- [EXCERTO SELECIONADO]:
O 2º réu, C…, contestou por excepção, invocando a sua ilegitimidade e a incompetência material do Tribunal do Trabalho, e por impugnação.

Quanto à ilegitimidade, alega em síntese que: o A., para além de bombeiro, é trabalhador da 1ª Ré, com a categoria de motorista, com quem, aos 01.01.1996, celebrou um contrato de trabalho a termo, já convertido em sem termo, sendo aquela, pessoa jurídica dotada de personalidade e capacidade jurídica e representada pelos seus órgãos directivos, a entidade empregadora do A., e não o Réu, que é apenas o Comandante do Corpo de Bombeiros. Pretendendo o A. a anulação de uma sanção disciplinar pela sua entidade empregadora, não tem o ora Réu qualquer interesse em contradizer uma vez que não foi este quem instaurou o processo disciplinar ou aplicou a sanção laboral de repreensão registada.

Quanto à incompetência em razão da matéria, refere, em síntese, que, atento o disposto no DL 241/2007, de 21.06 e na Portaria 703/2008 (Regulamento Disciplinar dos Bombeiros) e demais argumentação jurídica que tece, a matéria relativa à suspensão (que, em sede de impugnação, qualifica de “suspensão da actividade operacional” enquanto bombeiro e não da actividade laboral) que se trata de matéria de natureza administrativa, que é da exclusiva competência dos tribunais administrativos.

A 1ª Ré contestou, defendendo-se também por excepção, invocando a sua ilegitimidade e a incompetência material do Tribunal do Trabalho, e por impugnação.

Quanto à ilegitimidade, alega em síntese que: o A., para além de trabalhador da 1ª, é bombeiro, inserindo-se a aplicação da invocada sanção de suspensão pelo respectivo Comandante no Regulamento Disciplinar dos Bombeiros Voluntários, o que nada tem a ver com a relação laboral, pelo que nem nunca poderia sequer revogar tal suspensão, para além de que dispõe o art. 28º da referida Portaria das decisões, me matéria disciplinar, proferidas pelo comandante do corpo de bombeiros cabe recurso hierárquico para o conselho disciplinar, de cuja decisão não é admissível recurso gracioso. Pretendendo o A. a anulação de tal sanção, não tem a Ré qualquer interesse em contradizer a acção.

Quanto à incompetência em razão da matéria, refere, em síntese, que o A. questiona a legalidade do processo com base na violação de normas relacionadas com o seu estatuto de bombeiro voluntário, nomeadamente o DL 241/2007, de 21.06 e Portaria 703/2008, normas estas que têm natureza administrativa e cuja competência é exclusiva dos Tribunais Administrativos.

- [TAREFAS PROPOSTAS]:
#1 Enumere os tribunais e o órgão de recurso mencionados no excerto.
#2 Responda com base no excerto:
(a) Em que data o A. celebrou com a 1ª Ré o contrato de trabalho a termo?
(b) Qual é a categoria do A. como trabalhador da 1ª Ré?
(c) Segundo a 1ª Ré, de que decisão não é admissível recurso gracioso?

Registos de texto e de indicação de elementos
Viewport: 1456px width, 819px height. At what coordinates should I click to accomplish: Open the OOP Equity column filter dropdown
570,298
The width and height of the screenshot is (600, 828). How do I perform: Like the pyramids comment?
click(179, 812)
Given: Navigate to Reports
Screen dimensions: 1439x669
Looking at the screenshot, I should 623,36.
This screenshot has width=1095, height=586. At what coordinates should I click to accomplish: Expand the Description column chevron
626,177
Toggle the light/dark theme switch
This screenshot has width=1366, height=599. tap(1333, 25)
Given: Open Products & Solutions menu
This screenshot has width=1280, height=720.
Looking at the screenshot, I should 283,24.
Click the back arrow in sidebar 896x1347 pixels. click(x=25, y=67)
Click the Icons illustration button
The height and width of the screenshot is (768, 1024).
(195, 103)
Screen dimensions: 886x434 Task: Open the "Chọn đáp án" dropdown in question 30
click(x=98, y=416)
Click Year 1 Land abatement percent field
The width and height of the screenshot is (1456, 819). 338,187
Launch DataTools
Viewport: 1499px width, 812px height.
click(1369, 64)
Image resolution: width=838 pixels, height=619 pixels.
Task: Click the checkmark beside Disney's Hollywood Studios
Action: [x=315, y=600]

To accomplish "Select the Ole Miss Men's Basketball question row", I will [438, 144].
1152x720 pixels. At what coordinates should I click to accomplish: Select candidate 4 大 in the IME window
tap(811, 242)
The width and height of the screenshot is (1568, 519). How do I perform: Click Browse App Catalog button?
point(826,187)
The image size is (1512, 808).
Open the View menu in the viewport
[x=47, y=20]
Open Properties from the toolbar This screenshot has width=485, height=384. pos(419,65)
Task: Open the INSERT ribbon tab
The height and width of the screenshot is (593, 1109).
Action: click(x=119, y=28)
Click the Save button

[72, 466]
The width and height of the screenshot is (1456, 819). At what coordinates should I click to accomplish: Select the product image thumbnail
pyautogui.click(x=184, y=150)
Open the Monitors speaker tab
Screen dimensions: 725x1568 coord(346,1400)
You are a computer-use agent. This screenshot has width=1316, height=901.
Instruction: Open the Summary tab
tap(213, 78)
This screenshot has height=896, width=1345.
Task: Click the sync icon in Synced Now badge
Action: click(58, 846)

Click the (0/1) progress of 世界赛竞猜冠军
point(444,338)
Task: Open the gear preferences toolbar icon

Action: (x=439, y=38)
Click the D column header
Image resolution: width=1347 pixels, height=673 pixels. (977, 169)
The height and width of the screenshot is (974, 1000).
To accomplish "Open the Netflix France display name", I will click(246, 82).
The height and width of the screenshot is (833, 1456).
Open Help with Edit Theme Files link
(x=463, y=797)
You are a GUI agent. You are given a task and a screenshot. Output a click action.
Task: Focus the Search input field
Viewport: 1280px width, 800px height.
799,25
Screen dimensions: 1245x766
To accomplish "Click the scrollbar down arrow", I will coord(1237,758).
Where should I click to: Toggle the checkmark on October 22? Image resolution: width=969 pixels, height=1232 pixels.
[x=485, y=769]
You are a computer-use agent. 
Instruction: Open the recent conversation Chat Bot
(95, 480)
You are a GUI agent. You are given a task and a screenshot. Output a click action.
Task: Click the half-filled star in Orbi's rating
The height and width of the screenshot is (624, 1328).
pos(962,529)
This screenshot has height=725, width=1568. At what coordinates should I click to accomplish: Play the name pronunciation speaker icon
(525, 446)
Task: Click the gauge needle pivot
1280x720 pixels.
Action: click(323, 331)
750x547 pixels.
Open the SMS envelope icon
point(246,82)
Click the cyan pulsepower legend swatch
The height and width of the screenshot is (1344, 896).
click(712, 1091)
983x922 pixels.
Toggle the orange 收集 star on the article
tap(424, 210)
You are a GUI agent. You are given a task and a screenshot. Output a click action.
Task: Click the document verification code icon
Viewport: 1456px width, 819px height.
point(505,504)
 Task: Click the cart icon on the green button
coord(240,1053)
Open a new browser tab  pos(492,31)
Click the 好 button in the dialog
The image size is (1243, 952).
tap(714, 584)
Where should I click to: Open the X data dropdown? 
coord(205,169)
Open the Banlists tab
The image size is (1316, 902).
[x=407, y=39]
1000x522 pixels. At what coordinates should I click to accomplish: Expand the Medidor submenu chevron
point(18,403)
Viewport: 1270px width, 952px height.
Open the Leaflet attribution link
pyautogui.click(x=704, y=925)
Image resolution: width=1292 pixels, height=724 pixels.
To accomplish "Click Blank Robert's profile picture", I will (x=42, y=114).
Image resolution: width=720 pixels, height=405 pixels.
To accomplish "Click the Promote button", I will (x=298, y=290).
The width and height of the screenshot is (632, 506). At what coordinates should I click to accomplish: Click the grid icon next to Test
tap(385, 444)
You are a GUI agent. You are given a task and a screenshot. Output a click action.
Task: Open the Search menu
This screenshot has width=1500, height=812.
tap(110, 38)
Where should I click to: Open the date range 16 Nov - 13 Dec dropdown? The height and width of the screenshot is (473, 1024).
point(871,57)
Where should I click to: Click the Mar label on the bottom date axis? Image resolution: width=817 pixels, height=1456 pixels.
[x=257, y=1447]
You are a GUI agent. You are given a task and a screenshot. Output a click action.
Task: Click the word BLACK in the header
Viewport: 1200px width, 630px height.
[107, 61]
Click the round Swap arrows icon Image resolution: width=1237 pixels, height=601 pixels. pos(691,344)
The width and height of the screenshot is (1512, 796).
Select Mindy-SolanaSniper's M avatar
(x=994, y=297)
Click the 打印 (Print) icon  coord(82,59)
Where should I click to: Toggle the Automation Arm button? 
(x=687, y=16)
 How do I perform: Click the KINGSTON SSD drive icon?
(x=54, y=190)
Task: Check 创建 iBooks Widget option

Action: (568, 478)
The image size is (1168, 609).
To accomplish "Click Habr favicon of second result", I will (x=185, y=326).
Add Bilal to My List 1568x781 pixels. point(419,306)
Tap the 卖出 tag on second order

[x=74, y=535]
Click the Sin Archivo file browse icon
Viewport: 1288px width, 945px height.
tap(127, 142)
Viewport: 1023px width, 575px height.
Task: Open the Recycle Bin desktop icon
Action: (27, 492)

- [RESPOSTAS POR TAREFA]:
#1
Tribunal do Trabalho
tribunais administrativos
conselho disciplinar

#2
(a) Aos 01.01.1996.
(b) Motorista.
(c) Da decisão do conselho disciplinar.